The new laws are much more specific, making it illegal for children under four years to be in booster seats from March 11. It means that seats that are safe could now be illegal.

While parents and retailers say the new laws are sensible and aim to make travelling safer, not enough has been done to promote them. Parents Sharlet and Ben Edwards have been caught up in the changes.

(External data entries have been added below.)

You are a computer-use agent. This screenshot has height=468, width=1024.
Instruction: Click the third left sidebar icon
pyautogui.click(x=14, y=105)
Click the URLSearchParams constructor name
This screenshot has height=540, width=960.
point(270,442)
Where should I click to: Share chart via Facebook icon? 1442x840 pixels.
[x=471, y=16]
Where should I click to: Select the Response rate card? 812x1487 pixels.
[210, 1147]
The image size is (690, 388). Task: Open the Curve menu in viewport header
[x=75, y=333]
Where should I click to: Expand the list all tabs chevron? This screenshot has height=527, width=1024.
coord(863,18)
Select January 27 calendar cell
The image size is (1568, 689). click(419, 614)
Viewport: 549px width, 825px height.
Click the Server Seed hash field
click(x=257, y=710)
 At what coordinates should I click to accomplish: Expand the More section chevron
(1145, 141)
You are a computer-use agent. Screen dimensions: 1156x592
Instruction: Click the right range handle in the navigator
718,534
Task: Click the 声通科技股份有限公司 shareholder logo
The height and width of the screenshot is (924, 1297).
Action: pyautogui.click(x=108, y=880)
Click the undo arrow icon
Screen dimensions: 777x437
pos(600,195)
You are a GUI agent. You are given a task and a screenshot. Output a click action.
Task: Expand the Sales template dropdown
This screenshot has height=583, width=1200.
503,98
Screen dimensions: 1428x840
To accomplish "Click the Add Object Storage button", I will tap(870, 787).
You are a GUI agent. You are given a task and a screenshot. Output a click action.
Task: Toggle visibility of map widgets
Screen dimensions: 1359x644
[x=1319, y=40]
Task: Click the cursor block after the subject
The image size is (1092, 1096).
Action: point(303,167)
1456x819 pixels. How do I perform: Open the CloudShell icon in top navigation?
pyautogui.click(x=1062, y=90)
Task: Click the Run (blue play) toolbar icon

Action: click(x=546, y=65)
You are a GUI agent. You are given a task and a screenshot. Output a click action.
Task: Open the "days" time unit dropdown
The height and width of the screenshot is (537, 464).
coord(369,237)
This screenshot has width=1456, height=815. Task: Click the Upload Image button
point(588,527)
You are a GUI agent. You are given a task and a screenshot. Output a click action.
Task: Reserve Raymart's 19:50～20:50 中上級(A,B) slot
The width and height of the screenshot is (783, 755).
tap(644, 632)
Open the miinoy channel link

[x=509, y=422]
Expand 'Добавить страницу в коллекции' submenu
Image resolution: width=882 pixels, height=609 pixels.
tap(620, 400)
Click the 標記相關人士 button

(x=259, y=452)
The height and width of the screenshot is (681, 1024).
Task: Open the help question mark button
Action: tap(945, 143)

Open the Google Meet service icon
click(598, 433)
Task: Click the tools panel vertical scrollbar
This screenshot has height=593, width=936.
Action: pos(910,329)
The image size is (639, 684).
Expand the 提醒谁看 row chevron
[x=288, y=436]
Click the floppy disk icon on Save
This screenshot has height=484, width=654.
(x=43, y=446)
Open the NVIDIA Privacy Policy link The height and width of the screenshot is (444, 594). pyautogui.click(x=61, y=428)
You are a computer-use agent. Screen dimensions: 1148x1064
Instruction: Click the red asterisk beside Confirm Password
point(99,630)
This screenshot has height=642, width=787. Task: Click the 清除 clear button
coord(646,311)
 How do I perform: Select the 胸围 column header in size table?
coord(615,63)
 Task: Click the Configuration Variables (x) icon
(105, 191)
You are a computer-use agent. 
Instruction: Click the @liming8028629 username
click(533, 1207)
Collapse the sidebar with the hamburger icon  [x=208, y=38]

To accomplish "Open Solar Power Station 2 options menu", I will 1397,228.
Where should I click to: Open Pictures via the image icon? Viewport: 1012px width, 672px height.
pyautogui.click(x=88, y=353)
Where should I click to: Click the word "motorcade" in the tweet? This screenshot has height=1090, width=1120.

Like many other parents, they had intended moving their daughter Chloe, who turned six months yesterday, out of her capsule and in to their almost three-year-old son Luke's current seat, moving him to a new booster they bought for $150.

But confusion over the rules means they are having to check with the police over whether they need another seat. "There has been a complete lack of information," Mr Edwards said. "We want the kids to be safe and follow the law." Mr Edwards said a simple solution would have been for the State Government to have pamphlets outlining the law change attached to all seats for sale. Instead, he now has to take the seat to a police information booth for advice.

Childsafe Queensland executive officer Susan Teerds said the foundation was receiving 20 to 30 calls a day from confused and concerned parents.